La composition du bateau olympique de K2 200 m n'est pas encore déterminée, il semble cependant de plus en plus clair que le siège de Hugues Fournel y soit réservé. Véritable petite bombe de 25 ans, le plus jeune membre de cette équipe était des Olympiques de Londres avec Cochrane. Ils ont terminé septièmes alors qu'ils visaient un podium. Si le Montréalais a commencé l'année avec Morneau, c'est aux côtés de Dober Jr qu'il ramera en quête d'un podium à Moscou. 
«Pense à l'an prochain Étienne», lance coach Jobin de son embarcation motorisée pour motiver son poulain, pour qui la saison de compétition est terminée, mais qui doit tout de même ramer avec intensité pour préparer sa prochaine année. Il doit également trouver une certaine motivation à jouer les bons partenaires pour ses coéquipiers visant un podium en Russie. 
L'entraîneur m'explique alors que l'athlète de Lac-Beauport s'arme de patience alors que rien n'est encore joué pour Rio. Encore une fois, son bateau numéro 1 doit toucher au podium dans trois semaines, ou s'y approcher dangereusement... Sinon les équipages seront à nouveau modifiés pour la saison préolympique.
C'est ainsi que samedi, après un entraînement exténuant - où Hugues Fournel s'est défoncé à en restituer son petit déjeuner -, les coéquipiers sont allés bruncher dans un restaurant à l'entrée de la municipalité.
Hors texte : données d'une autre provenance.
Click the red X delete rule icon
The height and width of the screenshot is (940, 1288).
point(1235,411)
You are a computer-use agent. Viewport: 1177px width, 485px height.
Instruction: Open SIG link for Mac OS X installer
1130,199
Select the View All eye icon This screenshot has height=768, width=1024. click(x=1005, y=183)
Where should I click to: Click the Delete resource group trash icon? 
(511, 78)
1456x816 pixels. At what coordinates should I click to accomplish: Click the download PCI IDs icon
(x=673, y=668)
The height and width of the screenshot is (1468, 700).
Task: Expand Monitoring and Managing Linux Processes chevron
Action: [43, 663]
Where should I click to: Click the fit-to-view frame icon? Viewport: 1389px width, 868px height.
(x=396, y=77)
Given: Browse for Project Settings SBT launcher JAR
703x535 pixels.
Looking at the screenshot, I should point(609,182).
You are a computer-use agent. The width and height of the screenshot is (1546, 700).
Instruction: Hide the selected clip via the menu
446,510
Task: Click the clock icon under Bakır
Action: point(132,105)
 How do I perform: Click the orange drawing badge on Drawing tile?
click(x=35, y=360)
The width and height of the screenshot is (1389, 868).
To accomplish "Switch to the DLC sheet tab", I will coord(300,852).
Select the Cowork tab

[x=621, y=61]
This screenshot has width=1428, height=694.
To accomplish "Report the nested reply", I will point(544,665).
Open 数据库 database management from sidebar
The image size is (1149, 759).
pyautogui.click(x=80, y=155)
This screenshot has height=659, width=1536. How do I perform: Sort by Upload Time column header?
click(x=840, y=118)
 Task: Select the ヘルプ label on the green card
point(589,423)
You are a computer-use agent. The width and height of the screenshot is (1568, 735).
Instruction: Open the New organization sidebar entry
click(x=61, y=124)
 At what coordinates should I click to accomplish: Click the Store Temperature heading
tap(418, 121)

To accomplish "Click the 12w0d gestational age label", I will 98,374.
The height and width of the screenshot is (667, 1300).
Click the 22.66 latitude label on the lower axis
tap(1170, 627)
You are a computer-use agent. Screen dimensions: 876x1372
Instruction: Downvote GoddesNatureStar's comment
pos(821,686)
Encore ensemble, sauf pour Cochrane qui est retourné à sa maison du Lac en compagnie de sa conjointe kayakiste olympique et désormais entraîneur, Mylanie Barré.
Et les sacrifices...
Attablé avec eux, à les voir rigoler malgré la fatigue d'une dure semaine d'entraînement, j'ai compris. La rivalité, les efforts en vue d'un trop lointain objectif, les frustrations de ne pas être dans le plus rapide des duos... Tout ça trouve son sens dans leur quotidien. 
«J'hais le mot sacrifice, lance Fournel. On a choisi notre vie et on l'aime. Ce n'est pas comme si on nous obligeait d'aller à la guerre.» Le costaud répondait ainsi à mes allusions à cette très belle vie d'athlète qu'ils ont la chance d'avoir, loin de la vision monastique des athlètes «amateurs». «C'est ça! Il faut en parler du fun qu'on a! On n'a pas à se cacher.»
Et ce n'est guère Richard Dober Jr qui allait le contredire. À 32 ans, le chiropraticien athlète olympique père de famille continue de faire plusieurs allers-retours Trois-Rivières-Québec chaque semaine. «J'aime trop ça! Je vois ce qu'est la ''vraie vie'' avec ma clinique, et je sais qu'on est vraiment bien comme athlète», partage celui qui a justement repris la route après le repas pour retrouver sa famille et pour entrer au travail le soir. Pour lui, les sacrifices sont formés de kilomètres de bitume sur la 40.
N'empêche que ce groupe a quelque chose de spécial. La veille, Fournel avait gardé le garçon de Dober Jr pour lui permettre d'aller au restaurant avec son amoureuse; Morneau est le cuisinier qui nourrit ses troupes; et l'Américain Tim Hornsby a abouti à Québec après «que quelque chose eut cliqué avec les boys».
«Peut-être qu'ils s'entendent bien parce qu'ils sont un peu obligés», a analysé Frédéric Jobin avant de se reprendre. «Non. J'avoue. C'est un groupe spécial», a lancé celui qui est entraîneur à Lac-Beauport depuis 1989.